Really so when I deter from the path that it already calculated and it recalculates that isnt an active connection to the GPS Satellites to calculate the new route? Cause I have used Google Maps as my GPS before and I have used my dash GPS. I know for a fact that my phone was using Data to recalculate the route when I went off the given path. I know my GPS connects to the satellites. That is how they get your position to know where you are. Sorry mate but I do not believe that at all with no stretch of the imagination.

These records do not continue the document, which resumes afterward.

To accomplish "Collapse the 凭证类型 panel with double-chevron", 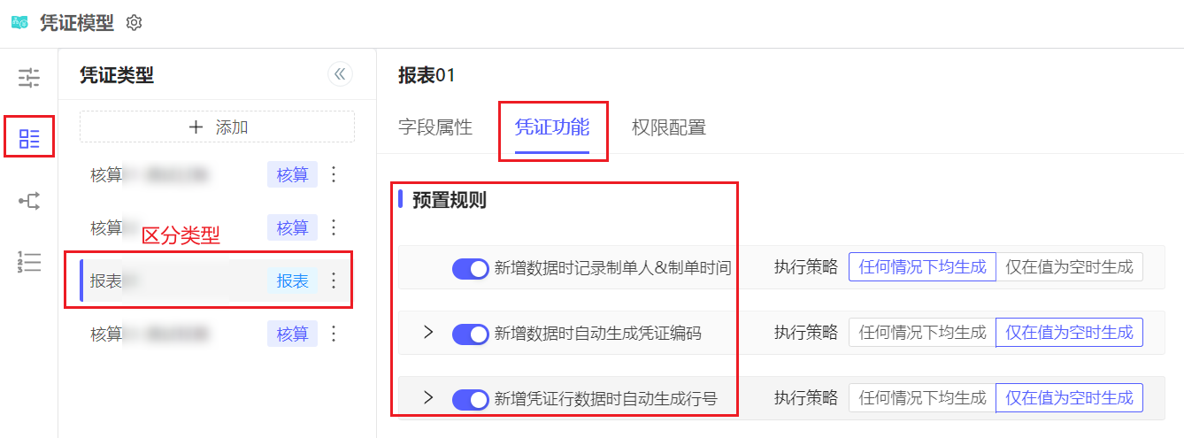I will (x=340, y=74).
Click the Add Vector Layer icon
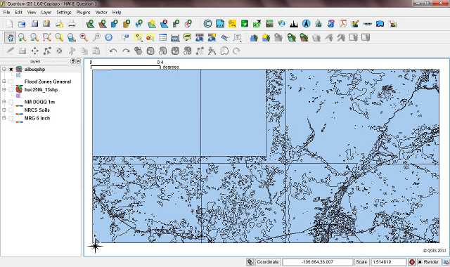 point(90,24)
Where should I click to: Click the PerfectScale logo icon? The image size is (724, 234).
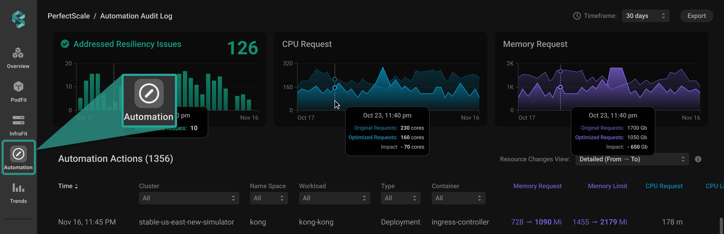pyautogui.click(x=18, y=19)
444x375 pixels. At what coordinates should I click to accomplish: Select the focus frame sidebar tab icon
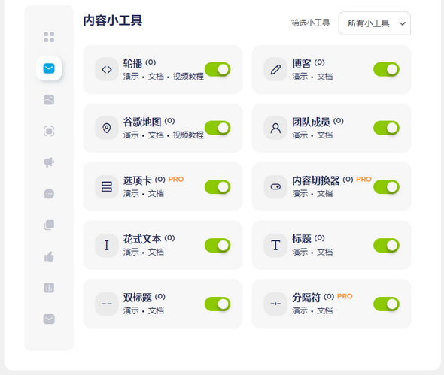click(x=49, y=131)
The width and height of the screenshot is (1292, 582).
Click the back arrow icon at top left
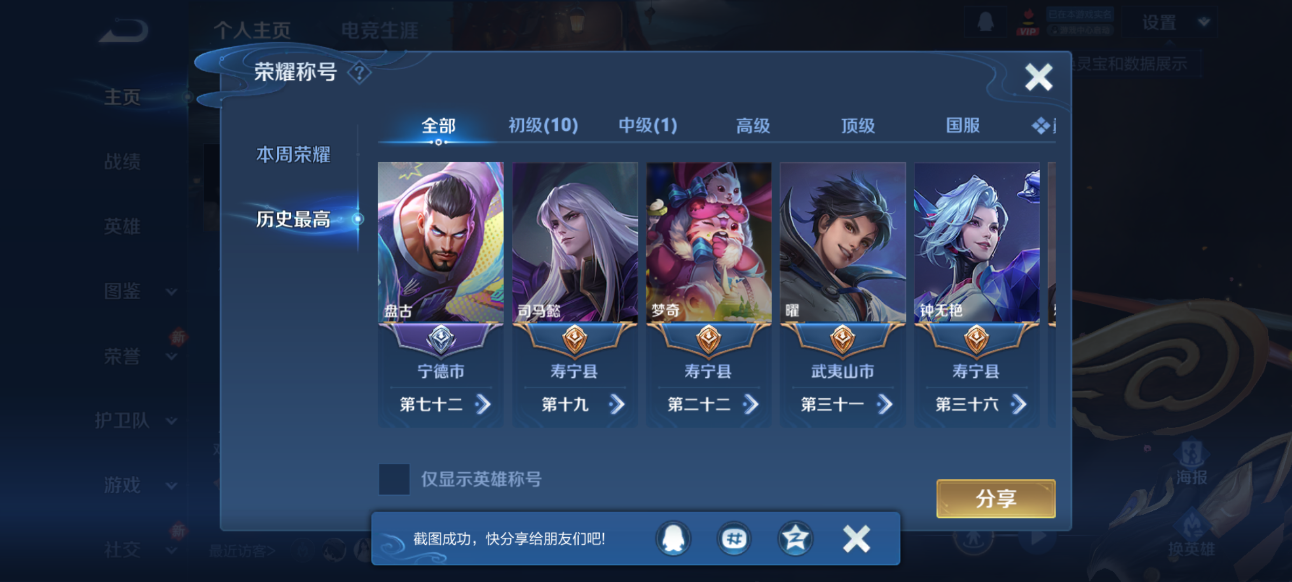point(124,31)
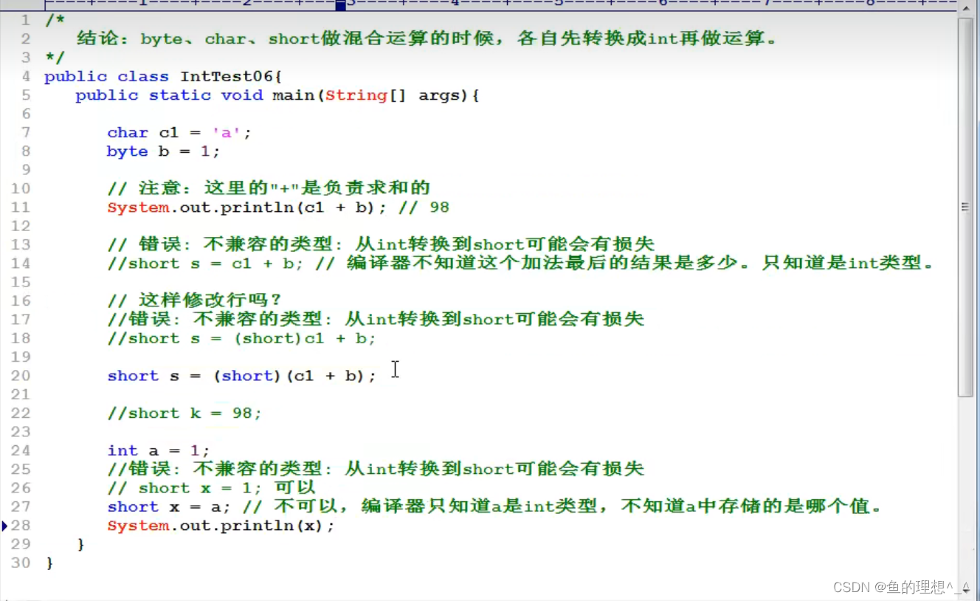This screenshot has width=980, height=601.
Task: Click the CSDN watermark link
Action: [x=900, y=587]
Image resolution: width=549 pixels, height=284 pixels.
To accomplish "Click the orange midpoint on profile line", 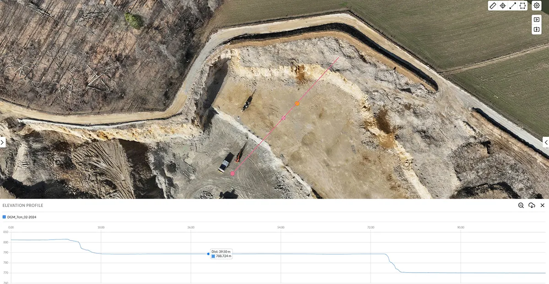I will (x=297, y=104).
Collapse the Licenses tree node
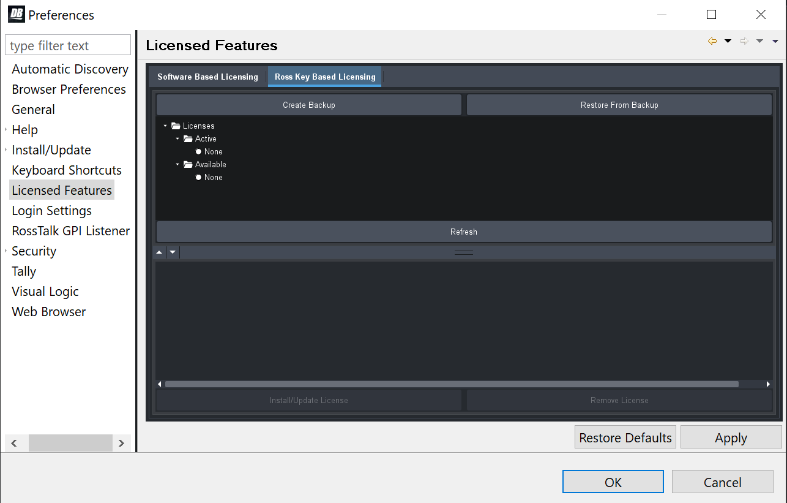The height and width of the screenshot is (503, 787). tap(164, 126)
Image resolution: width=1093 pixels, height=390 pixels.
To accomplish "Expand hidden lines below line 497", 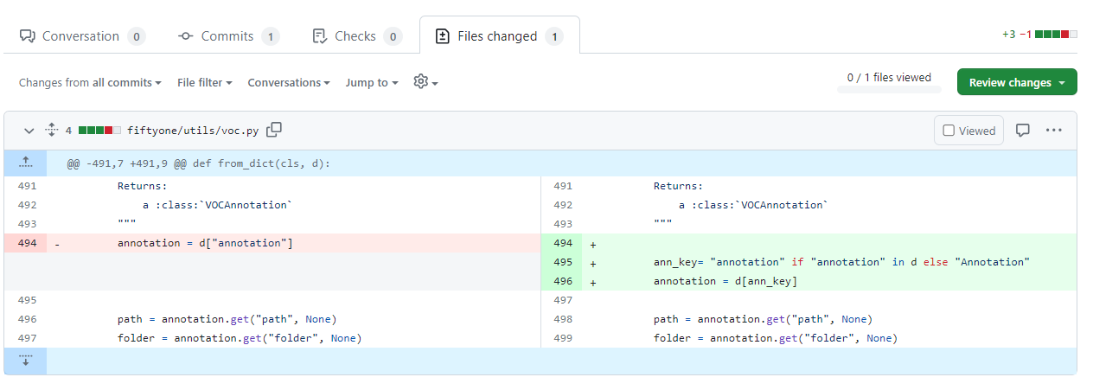I will 25,361.
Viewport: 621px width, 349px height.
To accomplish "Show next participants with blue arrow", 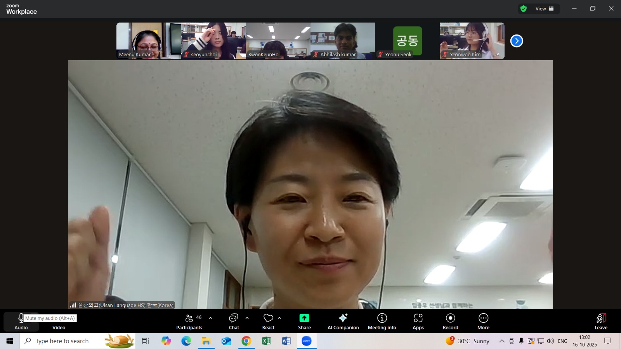I will (517, 41).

@carnageX, the fact is the active GPS is what makes all the difference. Cached maps or even road maps may not show you construction, but my dash GPS unit will use the traffic and re-route me. :p

Cached maps are only good if you do not deter from the given path. It is like printing out the direction from Map Quest.
 
Really so when I deter from the path that it already calculated and it recalculates that isnt an active connection to the GPS Satellites to calculate the new route? Cause I have used Google Maps as my GPS before and I have used my dash GPS. I know for a fact that my phone was using Data to recalculate the route when I went off the given path. I know my GPS connects to the satellites. That is how they get your position to know where you are. Sorry mate but I do not believe that at all with no stretch of the imagination.

@carnageX, the fact is the active GPS is what makes all the difference. Cached maps or even road maps may not show you construction, but my dash GPS unit will use the traffic and re-route me. :p

Cached maps are only good if you do not deter from the given path. It is like printing out the direction from Map Quest.

Yes it has a connection, but not a cell data connection; it has a GPS data connection. That's what he meant.

Like I said before, a basic GPS unit has the maps saved on the device (as well as POI's, etc.). Essentially the same thing as a cached map. The GPS unit that you have, that's showing traffic, gets updates from Garmin, TomTom, or whoever, via the GPS connection, and forwards that info onto your unit. Basic models like ones that I've had, don't have traffic, just map files that you have to manually update to get the newest; essentially a cached map. Pretty sure the cached map on a phone would be more up-to-date than most people's GPS units (not sure how many people I know or have seen that are using outdated maps on their dash GPS units - they either don't know how to update them, or don't care).

The GPS apps that provide cached maps (that don't require a cell data connection) do exactly the same as a basic dash unit - give you turn-by-turn directions, redirection calculations, etc. It's not at all like printing out a map, because you still know where you are, where the roads are, and if you do deter from the path, it will recalculate your route.
 
Really so when I deter from the path that it already calculated and it recalculates that isnt an active connection to the GPS Satellites to calculate the new route? Cause I have used Google Maps as my GPS before and I have used my dash GPS. I know for a fact that my phone was using Data to recalculate the route when I went off the given path. I know my GPS connects to the satellites. That is how they get your position to know where you are. Sorry mate but I do not believe that at all with no stretch of the imagination.

@carnageX, the fact is the active GPS is what makes all the difference. Cached maps or even road maps may not show you construction, but my dash GPS unit will use the traffic and re-route me. :p

Cached maps are only good if you do not deter from the given path. It is like printing out the direction from Map Quest.


GPS is not an active connection, it is completely passive and the GPS receiver does not transmit or request anything from the satellites. I suggest you read this Wikipedia page if you don't believe me.

Global Positioning System - Wikipedia, the free encyclopedia

Your phone was using data because Google Nav doesn't store maps locally but there is no reason it has to be that way.

Traffic information is not provided by the GPS network itself, the device gets those using some other connection medium.
 
a friendly word of caution: if you want free gps, you should probably avoid any verizon phones as those tend to have some strange conflicts where non-paid, non-verizon gps services are somehow tremendously inaccurate to the point of being utterly useless.